__AIM OF THE EXERCISE__
Write out the data exactly, from the line containing "In order to click on option-deceased: 物故者" up to and including the last line of the data.
↓
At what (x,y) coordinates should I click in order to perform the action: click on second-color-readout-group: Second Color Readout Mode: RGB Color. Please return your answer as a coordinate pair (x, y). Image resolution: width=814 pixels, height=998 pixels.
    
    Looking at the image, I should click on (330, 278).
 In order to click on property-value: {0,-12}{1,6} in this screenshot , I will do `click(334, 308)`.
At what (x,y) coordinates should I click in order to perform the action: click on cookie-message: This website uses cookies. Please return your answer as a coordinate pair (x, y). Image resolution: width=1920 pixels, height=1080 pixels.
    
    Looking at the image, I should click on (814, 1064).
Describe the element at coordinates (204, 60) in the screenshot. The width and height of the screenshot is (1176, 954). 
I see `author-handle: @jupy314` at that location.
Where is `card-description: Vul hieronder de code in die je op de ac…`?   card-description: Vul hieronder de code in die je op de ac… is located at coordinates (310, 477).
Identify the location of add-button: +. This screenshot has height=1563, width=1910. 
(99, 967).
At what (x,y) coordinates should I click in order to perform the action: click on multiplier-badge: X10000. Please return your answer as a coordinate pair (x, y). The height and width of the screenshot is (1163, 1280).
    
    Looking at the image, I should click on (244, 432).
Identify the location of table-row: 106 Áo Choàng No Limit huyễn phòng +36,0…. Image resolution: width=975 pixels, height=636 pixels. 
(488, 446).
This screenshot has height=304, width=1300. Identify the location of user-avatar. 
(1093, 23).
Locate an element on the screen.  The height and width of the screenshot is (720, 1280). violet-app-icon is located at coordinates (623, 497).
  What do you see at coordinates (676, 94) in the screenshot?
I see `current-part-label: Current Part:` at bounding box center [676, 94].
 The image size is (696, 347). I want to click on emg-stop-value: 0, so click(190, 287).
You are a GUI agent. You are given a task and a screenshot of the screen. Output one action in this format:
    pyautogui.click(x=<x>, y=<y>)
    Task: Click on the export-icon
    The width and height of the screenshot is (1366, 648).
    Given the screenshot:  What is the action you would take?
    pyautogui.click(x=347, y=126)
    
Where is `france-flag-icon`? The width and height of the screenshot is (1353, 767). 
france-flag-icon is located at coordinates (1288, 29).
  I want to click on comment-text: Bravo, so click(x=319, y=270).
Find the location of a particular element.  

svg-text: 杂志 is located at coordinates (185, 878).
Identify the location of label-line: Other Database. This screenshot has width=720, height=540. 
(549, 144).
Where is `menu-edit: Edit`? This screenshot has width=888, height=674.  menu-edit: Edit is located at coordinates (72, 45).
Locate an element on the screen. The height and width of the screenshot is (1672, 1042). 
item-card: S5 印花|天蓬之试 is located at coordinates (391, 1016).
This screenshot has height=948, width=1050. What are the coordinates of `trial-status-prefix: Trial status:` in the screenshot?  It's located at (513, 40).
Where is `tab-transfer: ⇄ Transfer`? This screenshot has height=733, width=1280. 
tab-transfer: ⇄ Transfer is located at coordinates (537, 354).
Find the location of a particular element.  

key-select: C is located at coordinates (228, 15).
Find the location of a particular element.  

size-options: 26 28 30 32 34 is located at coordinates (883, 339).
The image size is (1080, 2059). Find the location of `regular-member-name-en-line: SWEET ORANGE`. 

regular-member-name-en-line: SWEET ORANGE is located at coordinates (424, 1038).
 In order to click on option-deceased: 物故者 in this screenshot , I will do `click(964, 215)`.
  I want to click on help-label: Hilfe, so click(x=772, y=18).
↑
__TASK OUTPUT__
 In order to click on option-deceased: 物故者 in this screenshot , I will do `click(964, 215)`.
  I want to click on help-label: Hilfe, so click(x=772, y=18).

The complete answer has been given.